What is needed is an exact copy of every line from the one with "Task: Click the 気象関係ツール sun icon" to the end of the entries below, without the pictures.
Segment Start: EXCERPTED DATA
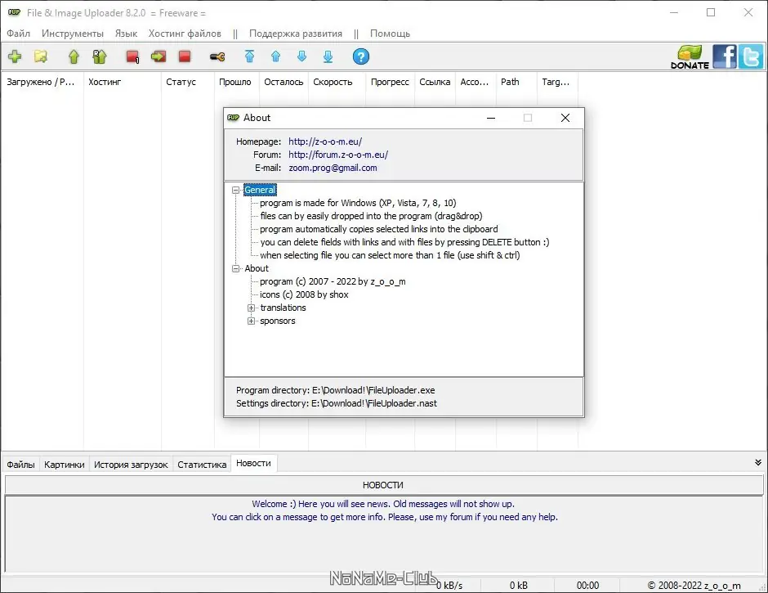Click the welcome news message
The width and height of the screenshot is (768, 593).
click(x=384, y=504)
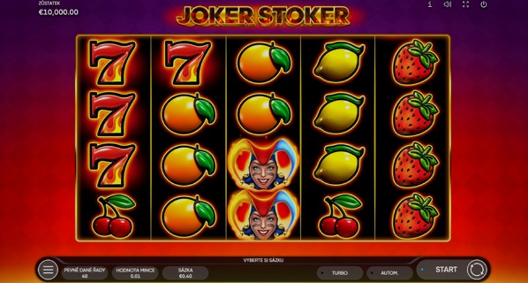Click the Joker Stoker logo title
Screen dimensions: 528x283
(x=263, y=15)
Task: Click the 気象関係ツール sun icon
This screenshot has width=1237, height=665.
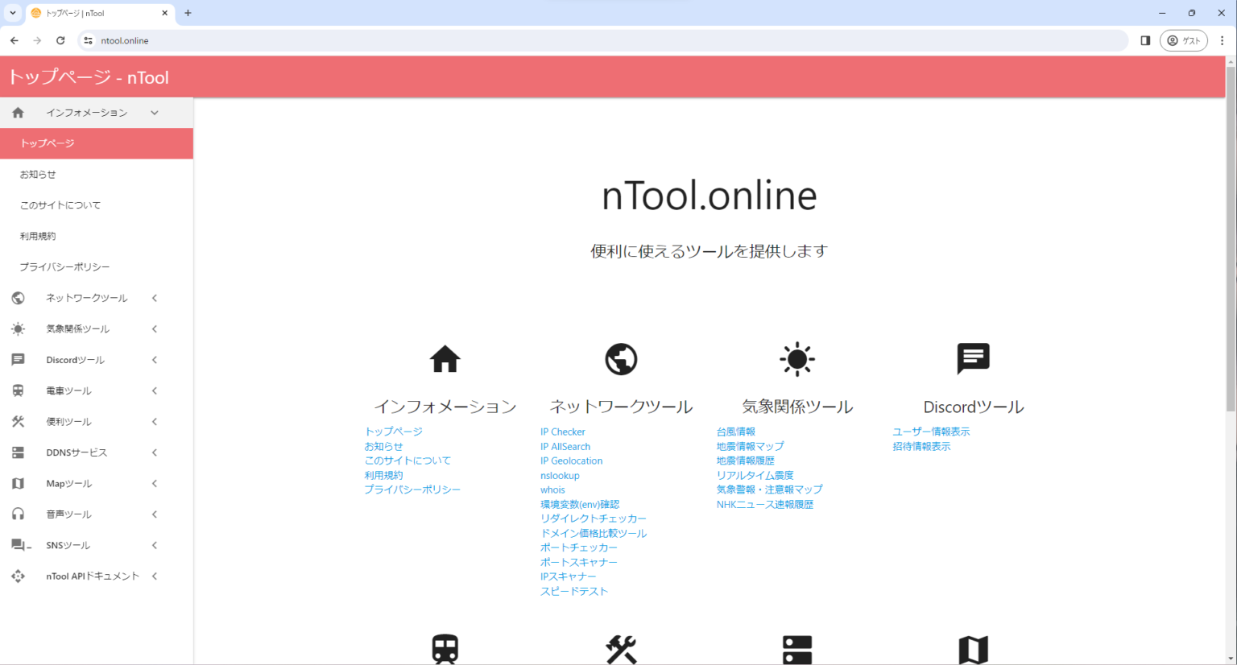Action: point(16,328)
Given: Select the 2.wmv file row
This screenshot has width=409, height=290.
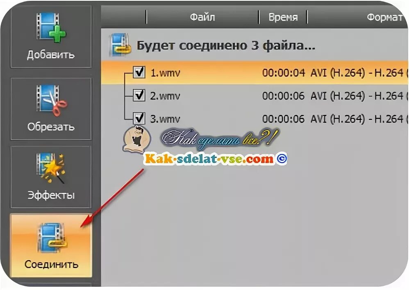Looking at the screenshot, I should 254,96.
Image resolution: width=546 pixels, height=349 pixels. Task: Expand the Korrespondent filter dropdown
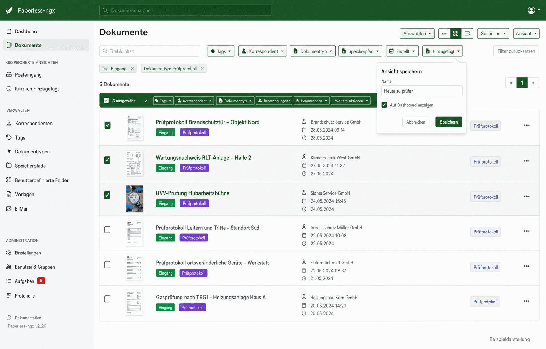tap(263, 51)
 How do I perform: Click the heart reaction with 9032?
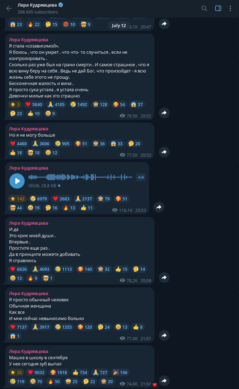[x=36, y=372]
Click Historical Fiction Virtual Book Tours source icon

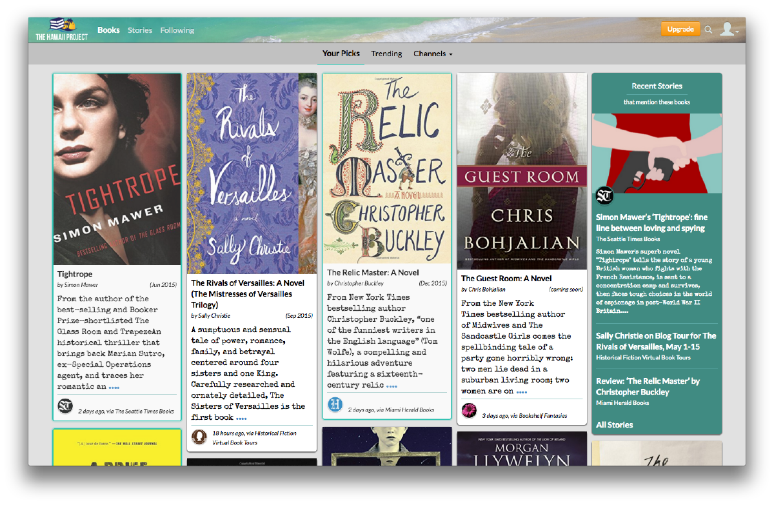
Segment End: EXCERPTED DATA
> **SOLUTION TO THIS EXERCISE**:
Task: Click the 気象関係ツール sun icon
This screenshot has width=1237, height=665.
Action: point(16,328)
Given: Select the 2.wmv file row
This screenshot has width=409, height=290.
Looking at the screenshot, I should 254,96.
Image resolution: width=546 pixels, height=349 pixels. Task: Expand the Korrespondent filter dropdown
tap(263, 51)
 How do I perform: Click the heart reaction with 9032?
[x=36, y=372]
Click Historical Fiction Virtual Book Tours source icon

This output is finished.